Developing my strategy for nomad living and traveling

Figuring out how to think about my time on the road, where my top destinations are, where I want to Slomad and where I want to Vagabond.


1/26/20232 min read

It isn't often during this phase of caregiving that I have quiet hours, but this morning, I did. There was no need to strip the beds, no need to mop the floors, no struggle getting soiled clothing off, and clean clothing on, no half hour or longer to get the morning medication swallowed, and breakfast only took a half an hour to eat. Unheard of. On top of that, my loved one sat at the end of the table working on 100 piece jigsaw puzzle, quite content.

I took the opportunity for some me time. I had to stop every little bit and kind of help her not be overwhelmed by the puzzle, but mostly I could focus on something about me, which is rare. So I got out my geography coloring book, my notebook, my colored pencils, and sat down to organize my thoughts around future nomad travel.

I made a list of all the places that came to mind that I wanted to visit. Then I went back and prioritized them into the ones that were most important to me, then the ones that were secondary. I divided them up into places where I wanted a Slomad experience. At this particular point in time, my version of slomad is spending 2 months up to the maximum time I'm allowed to be in the country - without having to do any special application for any type of visa. In most cases, that's 90 days, but there are a few exceptions - Albania and Georgia allow Americans to stay a year at this moment, and Armenia currently allows 180 days.

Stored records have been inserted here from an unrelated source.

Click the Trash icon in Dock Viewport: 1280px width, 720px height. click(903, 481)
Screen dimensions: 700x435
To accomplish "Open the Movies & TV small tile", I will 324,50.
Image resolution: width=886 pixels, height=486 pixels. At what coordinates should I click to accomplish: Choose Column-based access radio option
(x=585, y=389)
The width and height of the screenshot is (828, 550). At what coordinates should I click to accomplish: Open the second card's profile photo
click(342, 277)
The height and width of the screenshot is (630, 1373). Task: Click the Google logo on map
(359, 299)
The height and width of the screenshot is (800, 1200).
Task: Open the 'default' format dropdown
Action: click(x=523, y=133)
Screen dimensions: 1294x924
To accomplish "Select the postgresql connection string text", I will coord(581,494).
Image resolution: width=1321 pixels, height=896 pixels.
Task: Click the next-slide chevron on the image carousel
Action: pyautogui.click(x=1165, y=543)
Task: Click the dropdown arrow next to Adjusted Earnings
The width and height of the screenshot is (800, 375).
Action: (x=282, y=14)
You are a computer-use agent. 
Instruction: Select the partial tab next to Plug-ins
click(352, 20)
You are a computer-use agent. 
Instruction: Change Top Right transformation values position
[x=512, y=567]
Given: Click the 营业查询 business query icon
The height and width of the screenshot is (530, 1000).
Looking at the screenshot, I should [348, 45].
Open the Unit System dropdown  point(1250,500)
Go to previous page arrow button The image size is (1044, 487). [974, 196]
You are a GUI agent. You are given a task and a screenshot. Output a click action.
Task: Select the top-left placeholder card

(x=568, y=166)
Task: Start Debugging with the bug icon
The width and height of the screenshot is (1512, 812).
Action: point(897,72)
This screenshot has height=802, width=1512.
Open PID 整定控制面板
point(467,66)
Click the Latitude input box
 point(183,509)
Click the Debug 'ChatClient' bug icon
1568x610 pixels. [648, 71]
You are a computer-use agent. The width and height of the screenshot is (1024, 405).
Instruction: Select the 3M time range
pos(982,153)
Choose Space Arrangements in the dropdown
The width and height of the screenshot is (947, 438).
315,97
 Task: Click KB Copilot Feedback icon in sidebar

Those places that were not slomad destinations are Vagabond destinations - those places where I might want to spend a week to a month or more and we'll just kind of play it by ear. These are places where I will act more likely traveler rather than somebody who is living there. Admittedly only spending two or three months in a place is not quite the same as the living living there, but it's my version of slomading, at the moment anyway.

After that, I broke them up into Schengen area countries and non-Schengen area countries. Then I set about coloring the map to help me visualize how I might move around and not violate Schengen area visa requirements. If you're not familiar, countries in Europe have agreed to allowing their citizens to cross borders without visas. As an American I'm only allowed to be in the Schengen area for 90 days, then I have to leave the Schengen area for 90 days before I return.

My next task I'm working on is creating a list of the countries, organized in the same categories is above, identifying what months are the best to visit - taking into weather and potential crowds.

This is an activity that will help keep me sane, help me feel like I'm working towards my future and cause use my brain cells in a way that most days I don't get to. It's also motivating me to learn a little bit more about each of the destinations and confirm whether I think it warrants a few weeks or a few months, all subject to change!